As part of AI Singapore’s efforts to develop large language models (LLMs) that are contextually fluent, culturally grounded, and safe for multilingual deployment, I worked on a specialized team evaluating AI-generated responses in Javanese and Indonesian. The goal was to ensure naturalness, factual alignment, and cultural sensitivity—especially in high-stakes domains such as labor, domestic work, and identity representation.

 


1. Javanese Dialect & Register Evaluation

Goal

To assess whether AI-generated Javanese dialogue demonstrated accurate use of speech levels (e.g., krama vs. ngoko) and regional dialects (e.g., Solo), while preserving conversational coherence and cultural appropriateness.

 

What I Did

  • Reviewed hundreds of model-generated dialogues involving user–assistant interactions
  • Evaluated linguistic accuracy, coherence, tone, and dialect alignment
  • Flagged literal translations from English that resulted in unnatural phrasing or mismatched social register
  • Clarified internal confusion between dialect labeling and sociolinguistic register distinctions

 

Skills & Knowledge Applied

  • Sociolinguistics: Applied theoretical understanding from undergraduate coursework and thesis research
  • Dialectology & Speech Level Analysis: Differentiated between krama/ngoko and regional varieties like Surabaya vs.
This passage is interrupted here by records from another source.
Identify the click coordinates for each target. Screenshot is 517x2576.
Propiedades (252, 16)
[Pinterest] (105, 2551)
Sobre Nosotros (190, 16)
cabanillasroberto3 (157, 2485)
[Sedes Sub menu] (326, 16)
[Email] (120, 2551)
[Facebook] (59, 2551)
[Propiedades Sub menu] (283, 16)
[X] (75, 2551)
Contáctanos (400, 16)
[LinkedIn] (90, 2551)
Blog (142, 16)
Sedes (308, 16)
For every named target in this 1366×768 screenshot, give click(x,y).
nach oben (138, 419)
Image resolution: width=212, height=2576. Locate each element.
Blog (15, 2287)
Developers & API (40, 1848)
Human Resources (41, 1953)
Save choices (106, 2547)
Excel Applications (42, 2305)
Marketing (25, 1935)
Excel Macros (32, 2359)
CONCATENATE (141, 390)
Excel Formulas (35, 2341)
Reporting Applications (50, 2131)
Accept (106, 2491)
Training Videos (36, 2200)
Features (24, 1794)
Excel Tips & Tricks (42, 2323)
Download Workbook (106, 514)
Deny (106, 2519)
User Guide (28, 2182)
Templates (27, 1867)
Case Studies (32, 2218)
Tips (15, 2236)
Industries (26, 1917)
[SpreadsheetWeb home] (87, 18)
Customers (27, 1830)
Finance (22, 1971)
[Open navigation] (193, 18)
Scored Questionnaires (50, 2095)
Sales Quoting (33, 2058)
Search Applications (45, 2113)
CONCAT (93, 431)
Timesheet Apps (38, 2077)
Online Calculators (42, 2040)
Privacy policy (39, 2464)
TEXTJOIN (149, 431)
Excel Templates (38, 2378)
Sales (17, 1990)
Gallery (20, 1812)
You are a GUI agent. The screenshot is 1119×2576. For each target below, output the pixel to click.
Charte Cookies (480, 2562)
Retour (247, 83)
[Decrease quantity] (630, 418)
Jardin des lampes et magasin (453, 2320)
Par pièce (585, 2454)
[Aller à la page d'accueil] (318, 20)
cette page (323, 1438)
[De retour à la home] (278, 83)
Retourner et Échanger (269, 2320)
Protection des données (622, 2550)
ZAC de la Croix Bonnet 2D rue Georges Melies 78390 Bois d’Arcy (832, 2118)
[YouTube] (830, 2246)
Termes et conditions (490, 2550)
Solo-Yogyakarta
  • Language-Culture Mapping: Assessed linguistic expressions for alignment with Javanese cultural nuance

 

 

 

2. Indonesian Cultural & Labor Ethics QA

Goal

To evaluate AI responses to Indonesian-language prompts involving domestic work, employment norms, and migrant labor—with an emphasis on fairness, empathy, and cultural realism.

 

What I Did

  • Assessed AI outputs for factual accuracy, ethical framing, and tone appropriateness
  • Reviewed prompt–response pairs dealing with holiday labor, wages, and employer–employee dynamics
  • Identified assumptions that risked reproducing biases or harmful norms in labor discourse
  • Submitted structured feedback to guide dataset refinement and alignment protocols

 

Skills & Knowledge Applied

  • Public Policy & Labor Ethics: Used policy background to assess fairness and social alignment
  • Linguistic Naturalness & Fluency: Evaluated tone and idiomatic clarity in Bahasa Indonesia
  • Cross-cultural Sensitivity: Identified responses that could be misinterpreted across Southeast Asian contexts

 

Confidentiality Note

Due to my contractual obligations with AI Singapore, I am unable to share direct examples or datasets. However, this work involved the evaluation of pre-release LLM behavior in linguistically and ethically complex scenarios, contributing to ongoing efforts in safe, inclusive AI development for multilingual Southeast Asia.


 

What I Learned

This project strengthened my ability to evaluate AI systems not just for accuracy, but for ethical coherence and cultural integrity. It deepened my understanding of language as infrastructure—and the risks and responsibilities of embedding it into AI systems that interact with real people in real-world contexts.